DESCRIPTION OF THE TASK |
When you reach the line containing "You are a computer-use agent. The", repeat it and every line after it exactly, stopping only at the end of the listing.

-*-*-

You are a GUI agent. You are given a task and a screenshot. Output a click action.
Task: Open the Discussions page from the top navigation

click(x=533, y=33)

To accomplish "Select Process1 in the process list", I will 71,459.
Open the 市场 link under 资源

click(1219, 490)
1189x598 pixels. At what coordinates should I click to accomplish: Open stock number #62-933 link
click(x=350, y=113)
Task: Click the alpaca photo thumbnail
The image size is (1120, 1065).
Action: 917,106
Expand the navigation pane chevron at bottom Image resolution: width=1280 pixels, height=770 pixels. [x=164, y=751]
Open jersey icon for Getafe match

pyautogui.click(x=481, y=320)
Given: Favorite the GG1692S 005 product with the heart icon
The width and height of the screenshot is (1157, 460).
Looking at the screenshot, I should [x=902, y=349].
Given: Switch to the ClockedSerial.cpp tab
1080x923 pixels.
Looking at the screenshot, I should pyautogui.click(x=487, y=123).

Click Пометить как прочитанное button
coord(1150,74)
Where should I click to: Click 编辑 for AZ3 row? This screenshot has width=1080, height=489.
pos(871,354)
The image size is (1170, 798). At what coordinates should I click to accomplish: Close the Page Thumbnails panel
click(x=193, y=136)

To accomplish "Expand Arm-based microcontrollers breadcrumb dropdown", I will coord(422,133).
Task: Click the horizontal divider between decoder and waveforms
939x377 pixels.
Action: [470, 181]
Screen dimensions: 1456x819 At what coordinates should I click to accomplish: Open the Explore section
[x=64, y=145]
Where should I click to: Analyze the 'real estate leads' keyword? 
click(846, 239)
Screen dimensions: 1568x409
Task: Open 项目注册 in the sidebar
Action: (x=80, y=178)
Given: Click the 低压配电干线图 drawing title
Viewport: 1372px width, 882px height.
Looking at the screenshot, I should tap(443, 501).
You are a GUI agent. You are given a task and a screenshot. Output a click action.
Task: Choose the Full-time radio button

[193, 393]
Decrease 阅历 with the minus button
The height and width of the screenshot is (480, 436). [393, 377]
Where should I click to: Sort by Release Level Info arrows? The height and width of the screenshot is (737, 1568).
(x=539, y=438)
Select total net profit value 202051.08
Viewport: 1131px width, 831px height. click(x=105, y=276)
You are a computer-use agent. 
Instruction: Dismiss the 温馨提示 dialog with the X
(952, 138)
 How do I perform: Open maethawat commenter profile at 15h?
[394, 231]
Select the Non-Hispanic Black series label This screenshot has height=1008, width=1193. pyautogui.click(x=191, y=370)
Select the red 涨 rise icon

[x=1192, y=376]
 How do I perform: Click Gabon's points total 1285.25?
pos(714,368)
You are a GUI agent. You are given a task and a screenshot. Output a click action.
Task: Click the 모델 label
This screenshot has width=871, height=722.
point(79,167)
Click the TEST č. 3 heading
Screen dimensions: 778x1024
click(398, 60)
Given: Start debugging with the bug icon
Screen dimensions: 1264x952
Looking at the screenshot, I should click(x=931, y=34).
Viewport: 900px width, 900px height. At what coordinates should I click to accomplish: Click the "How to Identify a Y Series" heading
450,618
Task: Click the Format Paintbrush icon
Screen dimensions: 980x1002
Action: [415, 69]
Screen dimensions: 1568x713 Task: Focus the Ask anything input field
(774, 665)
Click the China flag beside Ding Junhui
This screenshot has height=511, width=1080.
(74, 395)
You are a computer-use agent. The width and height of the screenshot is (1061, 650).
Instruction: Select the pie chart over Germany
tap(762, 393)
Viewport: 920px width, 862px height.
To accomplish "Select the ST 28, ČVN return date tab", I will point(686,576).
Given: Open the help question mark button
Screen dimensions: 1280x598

-*-*-

EXPECTED ANSWER |
You are a computer-use agent. The width and height of the screenshot is (1061, 650).
Instruction: Select the pie chart over Germany
tap(762, 393)
Viewport: 920px width, 862px height.
To accomplish "Select the ST 28, ČVN return date tab", I will point(686,576).
Given: Open the help question mark button
Screen dimensions: 1280x598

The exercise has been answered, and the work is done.